Howard has hired a lawyer and wants CBS honcho Leslie Moonves to retract comments he made following the release of an exhaustive investigation into how the report got on the air, the New York Observer reported Wednesday.
And Murphy and West are said to be in deep discussions with top brass at the Tiffany Network and refusing to budge until their names are cleared.
All three staffers remain on the CBS payroll.
"We're not going to comment," said a CBS spokesman Wednesday after the Observer broke the story.
Along with producer Mary Mapes, the trio were criticized for their "myopic zeal" to nail Bush in an independent panel's 224-page dissection of the story.

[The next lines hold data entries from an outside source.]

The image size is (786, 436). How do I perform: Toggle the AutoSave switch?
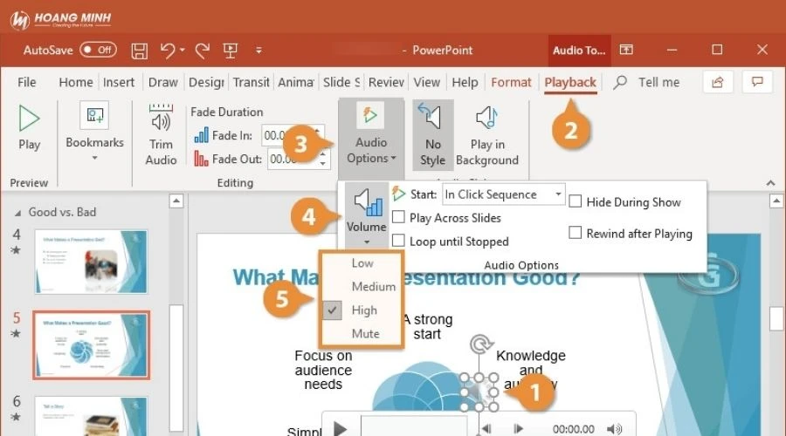(98, 50)
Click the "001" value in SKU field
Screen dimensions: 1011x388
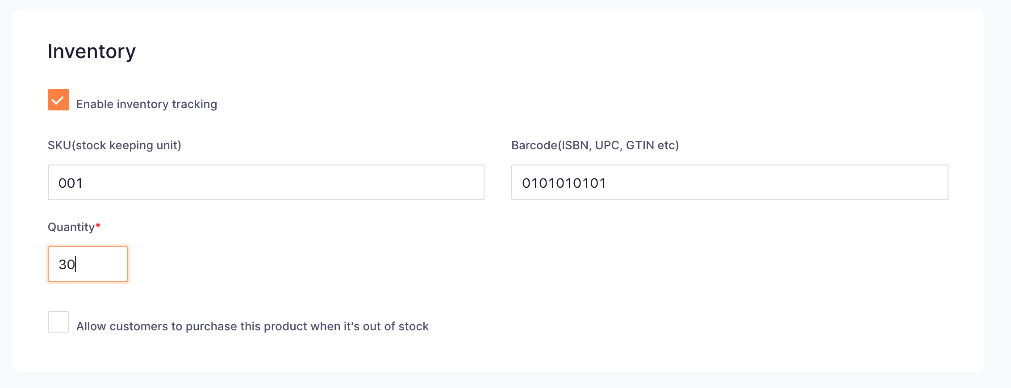(x=71, y=183)
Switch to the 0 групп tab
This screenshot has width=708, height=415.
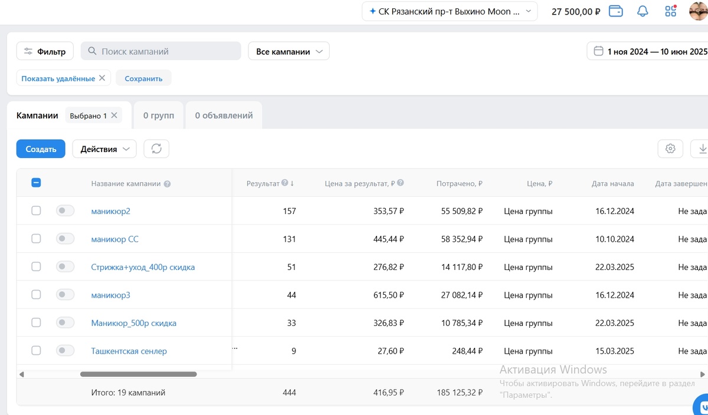click(x=159, y=116)
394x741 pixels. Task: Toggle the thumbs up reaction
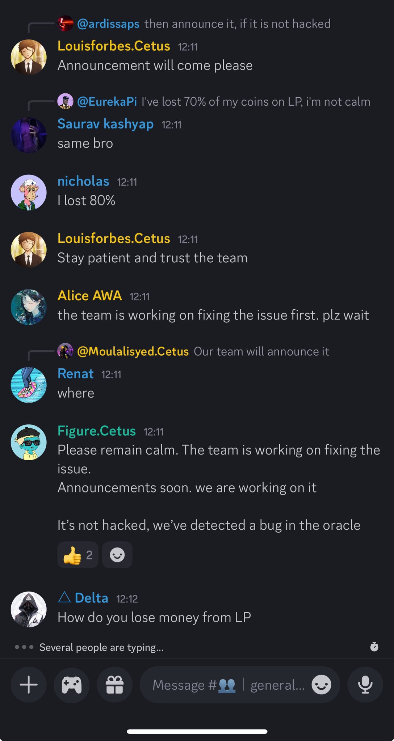[78, 555]
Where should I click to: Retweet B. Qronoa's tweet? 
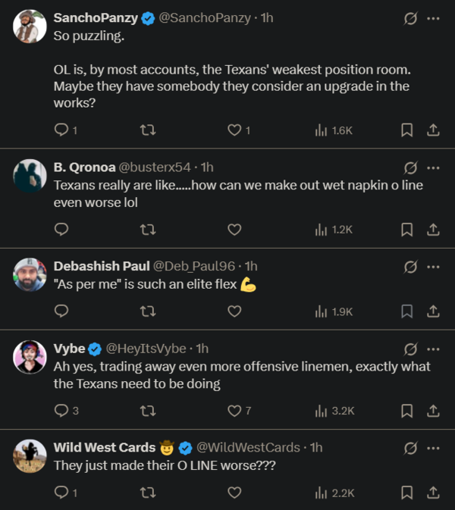tap(149, 229)
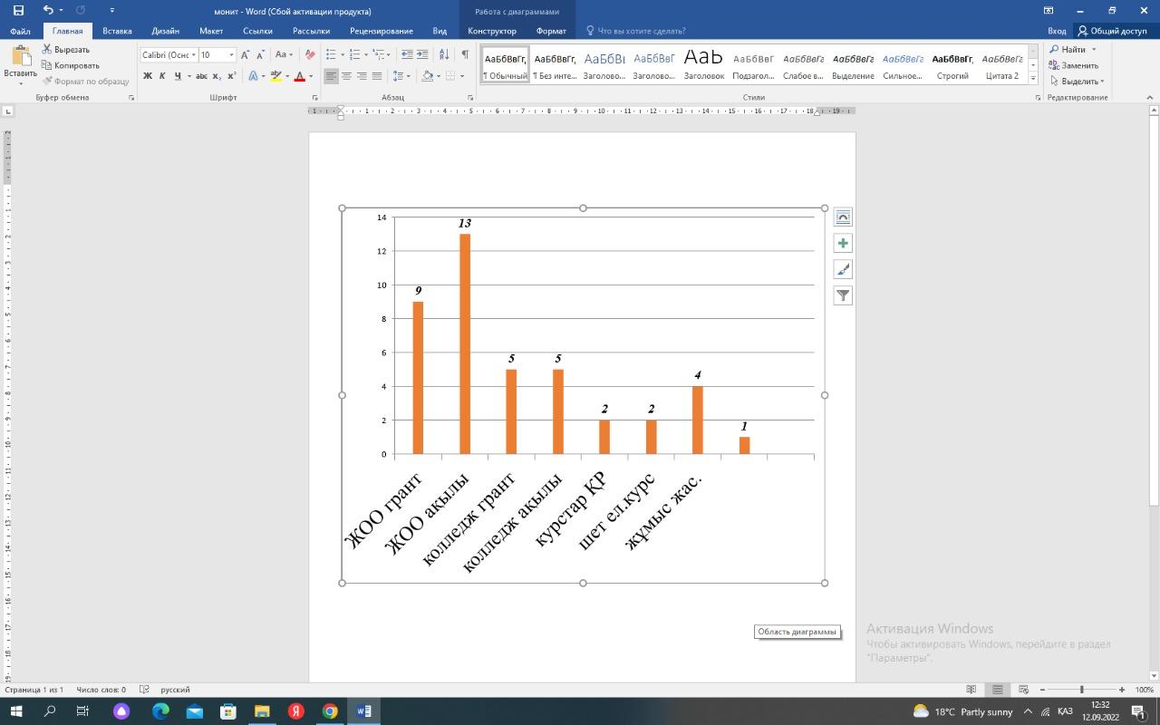Viewport: 1160px width, 725px height.
Task: Click the Clear Formatting eraser icon
Action: [310, 54]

Star anchorman Dan Rather and CBS News President Andrew Heyward escaped the ax - but not the fallout. And the controversy is believed to have hastened Rather's decision to give up the anchor's chair on March 9.

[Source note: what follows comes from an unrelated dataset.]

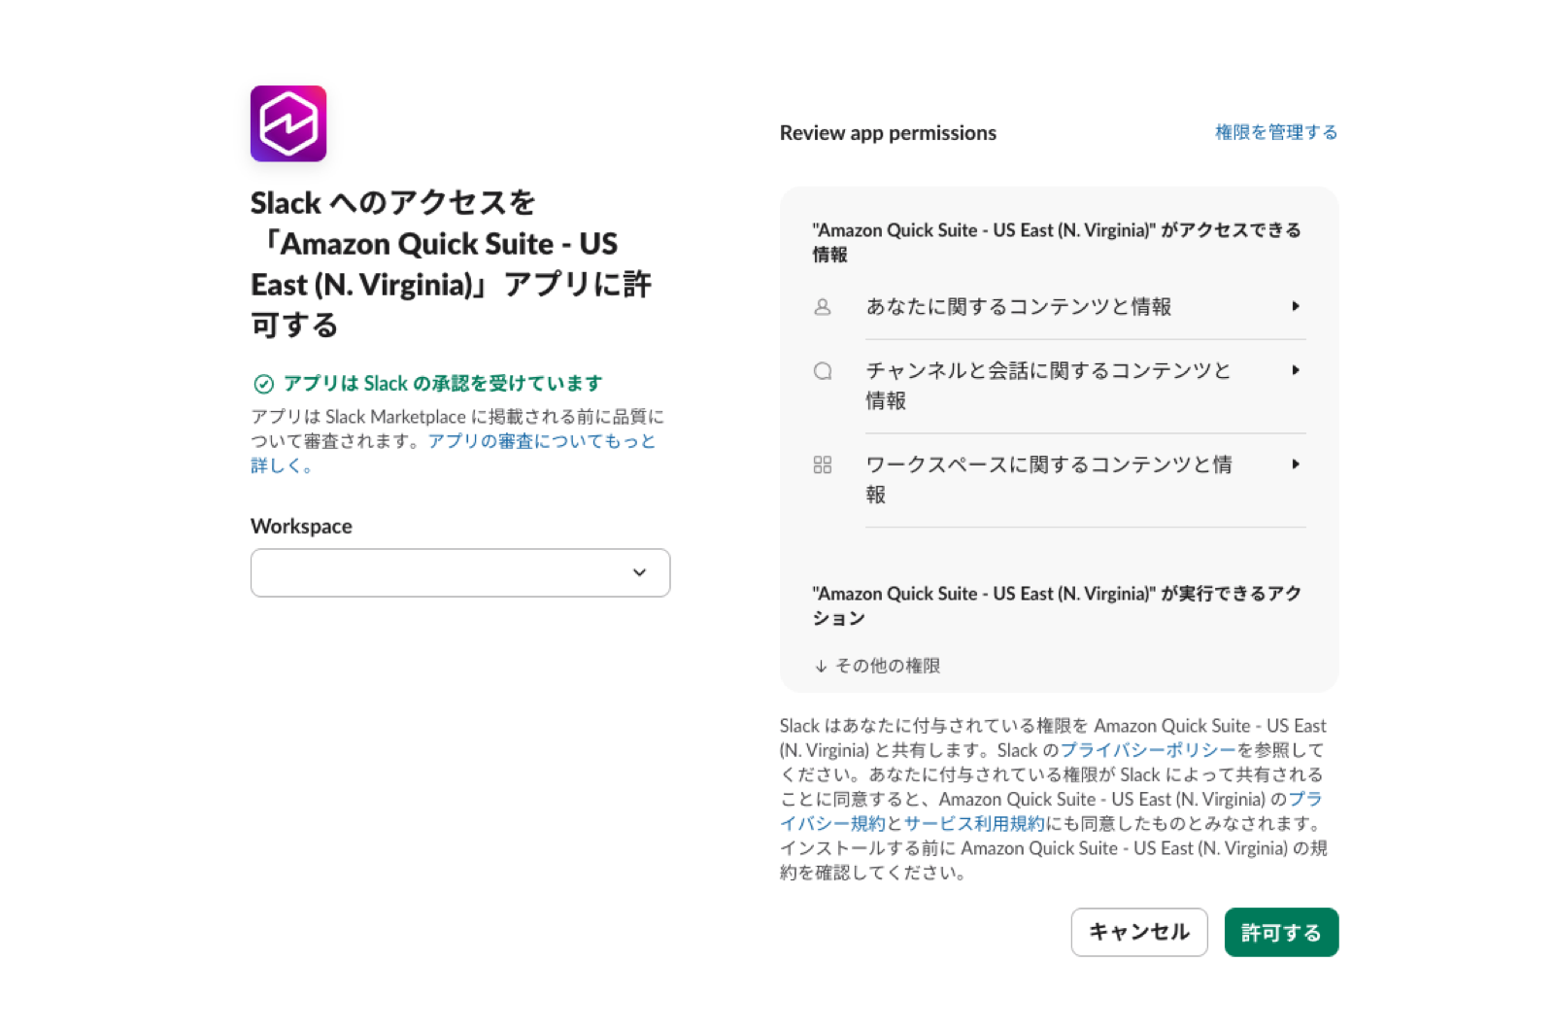Image resolution: width=1554 pixels, height=1030 pixels.
Task: Expand the あなたに関するコンテンツと情報 arrow
Action: [x=1296, y=306]
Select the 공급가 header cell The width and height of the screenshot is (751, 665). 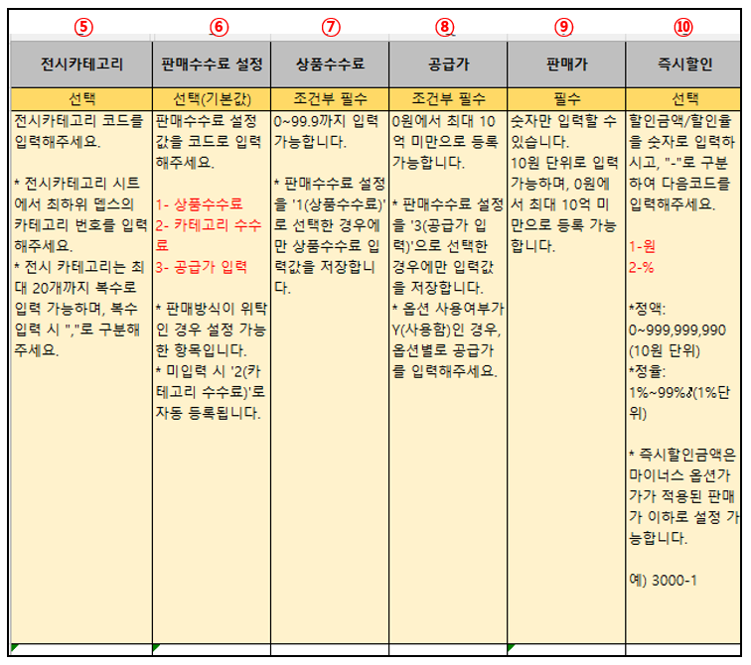448,65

CBS has been dogged by the so-called Memogate scandal since September when bloggers questioned the veracity of the documents on which the anti-Bush story was hung.
At first, Rather and CBS stuck by their story, which alleged that Bush disobeyed orders and used family connections to land a coveted pilot slot in the National Guard and escape service in the Vietnam War.

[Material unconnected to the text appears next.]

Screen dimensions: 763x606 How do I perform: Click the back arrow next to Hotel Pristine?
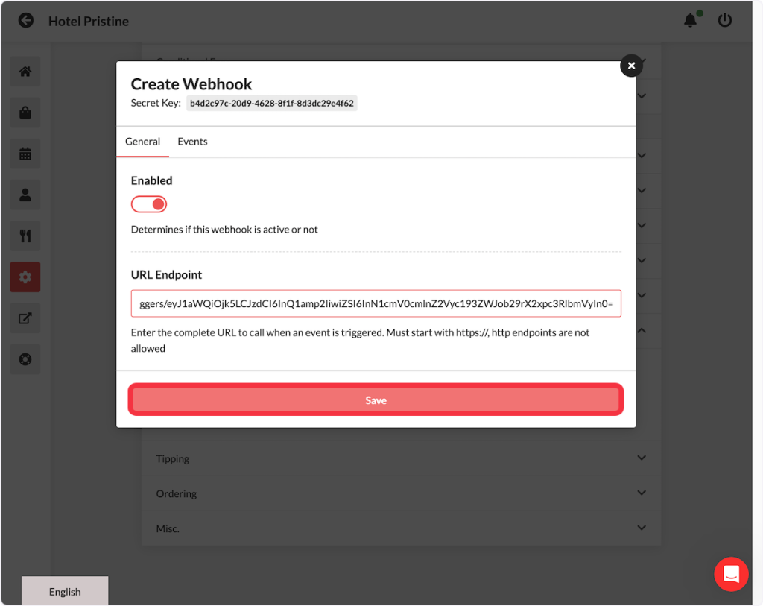(26, 21)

Eventually, CBS was forced to back down and, after Rather apologized, former U.S. Attorney General Dick Thornburgh and Louis Boccardi, retired head of The Associated Press, were asked to find out what went wrong.
Mapes, an award-winning producer who broke the story about the abuse of Iraqi prisoners by GIs at Abu Ghraib prison, was blamed for not being forthcoming with her superiors about the documents.
Howard, Murphy and West failed to ask basic questions that would have revealed just how flimsy the sourcing on the story was, the panel said.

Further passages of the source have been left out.